Sabtu, 17 Maret 2018

Ali Djauhari Laki-Laki Penembus Batas


Ali Djauhari
Laki-Laki Penembus Batas*
Oleh : Sadri Ondang Jaya**

Saya tahu nama Bang Ali Djauhari di tahun 1990-an. Adiknya, Salman Alfarisi yang memberitahukannya. Kebetulan Salman Alfarisi itu, teman saya yang sama-sama berasal dari Singkil. Plus tetangga saya pula di Banda Aceh. Tepatnya, kami tinggal di Kelurahan Bandar Baru-Lamprit.

Sebagaimana lazimnya teman dan tetangga, Salman Alfarisi yang ketika itu kuliah bersama saya di Universitas Syiah Kuala (Unsyiah) tapi beda fakultas, tergolong sosok yang acap beranjangsana ke kediaman saya.

Dalam aktivitas anjangsananya itulah, Salman Alfarisi membeber dan memerkenalkan keluarganya. Termasuk Abangnya Ali Djauhari. Ia juga kerap menyebut-nyebut  kiprah abangnya itu di dunia bisnis.

“Saya dengan Abang Ali Djauhari, hanya dua bersaudara. Yang sulung dia. Sedangkan yang bungsu saya. Abang saya Ali Djauhari sangat suka bergelut dengan dunia bisnis,” tutur Salman Alfarisi.

Mendengar tuturan Salman Alfarisi putera dari H. Aliswan dan Hj. Salmah dan dari berbagai referensi yang ada, saya mulai mengenal sekaligus penasaran dan kagum dengan sosok Ali Djauhari.

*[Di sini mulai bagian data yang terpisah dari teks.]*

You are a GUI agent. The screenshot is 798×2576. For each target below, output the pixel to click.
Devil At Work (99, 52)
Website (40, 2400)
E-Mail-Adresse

Ditambah lagi teman-teman lain banyak mengatakan, bahwa Ali Djauhari pernah menjadi promotor dan sponsor pertandingan tinju yang digelar di Lhokseumawe, Aceh Utara. Termasuk juga sponsor berbagai pertandingan olahraga lainnya dan even seni-budaya di berbagai tempat di Indonesia.

“Ali Djauhari, termasuk salah seorang promotor dan impresario Indonesia yang berkiprah dalam berbagai pementasan dan pertujukan seniman dan olahragawan kenamaan Indonesia,” begitu informasi dari teman-teman saya.

Sejak itu, gerak-gerik dan sepak terjang Bang Ali Djauhari saya intip dan endus. Buah pikiran, ide-ide, dan statemennya selalu saya amati dan ikuti dari “kejauhan”.

Malah, pernyataan-pernyataan Bang Ali Djauhari yang cemerlang nan bernas acap saya kutip. Saya jadikan bahan tulisan. Kemudian, saya publis ke Harian Serambi Indonesia, salah satu harian terbitan di Aceh.

Suatu ketika, untuk keperluan bahan menulis buku, saya memberanikan diri mewawancari Bang Ali Djauhari melalui telepon genggam (hand phone). Ia pun menjawab wawancara itu dengan baik.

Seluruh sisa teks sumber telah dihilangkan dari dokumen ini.